Directives
• 1. Please transcribe the ASP.NET page life cycle article from "Figure 1. ASP.NET" up to and including "requested the page.".
• 2. Write the next part of the ASP.NET page life cycle article, picking up right after its last sentence.

Passage shown
--- Begin ---

Friday, 24 February 2012

The ASP.NET Page Life Cycle


Each time a request arrives at a Web server for an ASP.NET Web page, the first thing the Web server does is hand off the request to the ASP.NET engine. The ASP.NET engine then takes the request through a pipeline composed of numerous stages, which includes verifying file access rights for the ASP.NET Web page, resurrecting the user's session state, and so on. At the end of the pipeline, a class corresponding to the requested ASP.NET Web page is instantiated and the ProcessRequest() method is invoked (see Figure 1).
Click here for larger image.
Figure 1. ASP.NET Page Handling
This life cycle of the ASP.NET page starts with a call to the ProcessRequest() method. This method begins by initializing the page's control hierarchy. Next, the page and its server controls proceed lock-step through various phases that are essential to executing an ASP.NET Web page. These steps include managing view state, handling postback events, and rendering the page's HTML markup. Figure 2 provides a graphical representation of the ASP.NET page life cycle. The life cycle ends by handing off the Web page's HTML markup to the Web server, which sends it back to the client that requested the page.
Note   A detailed discussion of the steps leading up to the ASP.NET page life cycle is beyond the scope of this article. For more information read Michele Leroux-Bustamante's Inside IIS & ASP.NET. For a more detailed look at HTTP handlers, which are the endpoints of the ASP.NET pipeline, check out my previous article onHTTP Handlers.

--- End ---

Dataset records
--- Begin ---

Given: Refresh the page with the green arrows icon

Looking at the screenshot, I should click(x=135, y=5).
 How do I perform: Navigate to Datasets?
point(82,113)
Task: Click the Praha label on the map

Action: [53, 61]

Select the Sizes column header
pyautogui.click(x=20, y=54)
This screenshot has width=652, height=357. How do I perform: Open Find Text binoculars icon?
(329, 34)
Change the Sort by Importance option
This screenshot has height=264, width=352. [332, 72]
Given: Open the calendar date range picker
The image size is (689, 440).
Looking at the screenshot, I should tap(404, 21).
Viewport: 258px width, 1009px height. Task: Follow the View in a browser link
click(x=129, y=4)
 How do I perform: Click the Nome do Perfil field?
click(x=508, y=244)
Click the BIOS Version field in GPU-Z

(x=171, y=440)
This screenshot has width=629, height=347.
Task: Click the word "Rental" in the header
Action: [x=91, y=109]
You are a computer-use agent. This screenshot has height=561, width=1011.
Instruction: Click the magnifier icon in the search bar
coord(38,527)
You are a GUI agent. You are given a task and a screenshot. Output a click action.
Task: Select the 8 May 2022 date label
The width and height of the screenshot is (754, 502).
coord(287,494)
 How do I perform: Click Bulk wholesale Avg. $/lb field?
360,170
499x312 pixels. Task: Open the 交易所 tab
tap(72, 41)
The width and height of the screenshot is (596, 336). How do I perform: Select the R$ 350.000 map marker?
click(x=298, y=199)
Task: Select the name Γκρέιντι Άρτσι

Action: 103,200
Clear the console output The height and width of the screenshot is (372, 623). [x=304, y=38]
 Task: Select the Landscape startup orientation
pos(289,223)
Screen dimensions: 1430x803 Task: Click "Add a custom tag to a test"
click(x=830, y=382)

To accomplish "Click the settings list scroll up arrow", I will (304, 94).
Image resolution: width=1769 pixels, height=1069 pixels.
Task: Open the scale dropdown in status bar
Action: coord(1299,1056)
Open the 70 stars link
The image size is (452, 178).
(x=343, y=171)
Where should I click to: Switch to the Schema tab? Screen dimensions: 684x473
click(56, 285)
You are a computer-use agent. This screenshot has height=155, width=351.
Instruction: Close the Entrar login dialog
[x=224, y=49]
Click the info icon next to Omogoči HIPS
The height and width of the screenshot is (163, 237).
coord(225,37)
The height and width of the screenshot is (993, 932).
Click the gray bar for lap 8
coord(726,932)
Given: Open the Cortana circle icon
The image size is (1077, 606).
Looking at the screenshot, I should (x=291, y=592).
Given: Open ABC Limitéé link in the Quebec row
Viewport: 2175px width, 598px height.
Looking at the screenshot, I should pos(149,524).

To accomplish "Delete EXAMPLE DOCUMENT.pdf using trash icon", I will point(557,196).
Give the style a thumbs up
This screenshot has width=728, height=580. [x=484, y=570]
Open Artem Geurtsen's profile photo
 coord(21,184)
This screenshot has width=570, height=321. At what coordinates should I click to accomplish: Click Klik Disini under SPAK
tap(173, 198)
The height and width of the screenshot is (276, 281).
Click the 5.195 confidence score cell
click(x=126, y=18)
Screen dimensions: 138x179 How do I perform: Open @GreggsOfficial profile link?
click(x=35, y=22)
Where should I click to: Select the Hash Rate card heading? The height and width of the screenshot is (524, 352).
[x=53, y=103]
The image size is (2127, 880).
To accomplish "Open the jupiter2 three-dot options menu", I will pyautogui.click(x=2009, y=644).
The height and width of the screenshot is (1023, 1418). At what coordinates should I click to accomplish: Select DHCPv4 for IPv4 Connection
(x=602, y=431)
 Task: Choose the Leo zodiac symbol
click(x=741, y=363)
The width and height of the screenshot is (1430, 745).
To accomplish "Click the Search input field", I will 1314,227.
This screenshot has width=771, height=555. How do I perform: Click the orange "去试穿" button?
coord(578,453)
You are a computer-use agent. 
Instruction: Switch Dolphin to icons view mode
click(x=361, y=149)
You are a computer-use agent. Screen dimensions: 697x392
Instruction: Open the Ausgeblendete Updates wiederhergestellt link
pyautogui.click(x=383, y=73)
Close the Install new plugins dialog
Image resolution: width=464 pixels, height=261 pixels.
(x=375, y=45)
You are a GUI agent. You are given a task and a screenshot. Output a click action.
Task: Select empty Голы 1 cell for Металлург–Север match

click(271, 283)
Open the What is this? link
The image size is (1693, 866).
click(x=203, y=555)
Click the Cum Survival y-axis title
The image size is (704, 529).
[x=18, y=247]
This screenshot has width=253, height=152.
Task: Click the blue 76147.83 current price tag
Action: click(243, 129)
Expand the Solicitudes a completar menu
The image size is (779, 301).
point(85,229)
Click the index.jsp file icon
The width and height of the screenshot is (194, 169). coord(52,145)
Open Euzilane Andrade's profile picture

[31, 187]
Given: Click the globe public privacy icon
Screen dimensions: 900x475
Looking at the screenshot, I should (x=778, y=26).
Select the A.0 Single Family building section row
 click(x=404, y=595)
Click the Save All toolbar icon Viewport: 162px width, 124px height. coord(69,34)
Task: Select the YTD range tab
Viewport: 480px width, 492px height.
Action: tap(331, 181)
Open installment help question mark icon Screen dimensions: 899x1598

--- End ---

Set of answers
• 1.
Figure 1. ASP.NET Page Handling
This life cycle of the ASP.NET page starts with a call to the ProcessRequest() method. This method begins by initializing the page's control hierarchy. Next, the page and its server controls proceed lock-step through various phases that are essential to executing an ASP.NET Web page. These steps include managing view state, handling postback events, and rendering the page's HTML markup. Figure 2 provides a graphical representation of the ASP.NET page life cycle. The life cycle ends by handing off the Web page's HTML markup to the Web server, which sends it back to the client that requested the page.

• 2.
What is important to realize is that each and every time an ASP.NET Web page is requested it goes through these same life cycle stages (shown in Figure 2).
ms972976.viewstate_fig02(en-us,MSDN.10).gif
Figure 2. Events in the Page Life Cycle

Stage 0 - Instantiation

The life cycle of the ASP.NET page begins with instantiation of the class that represents the requested ASP.NET Web page, but how is this class created? Where is it stored?
ASP.NET Web pages, as you know, are made up of both an HTML portion and a code portion, with the HTML portion containing HTML markup and Web control syntax. The ASP.NET engine converts the HTML portion from its free-form text representation into a series of programmatically-created Web controls.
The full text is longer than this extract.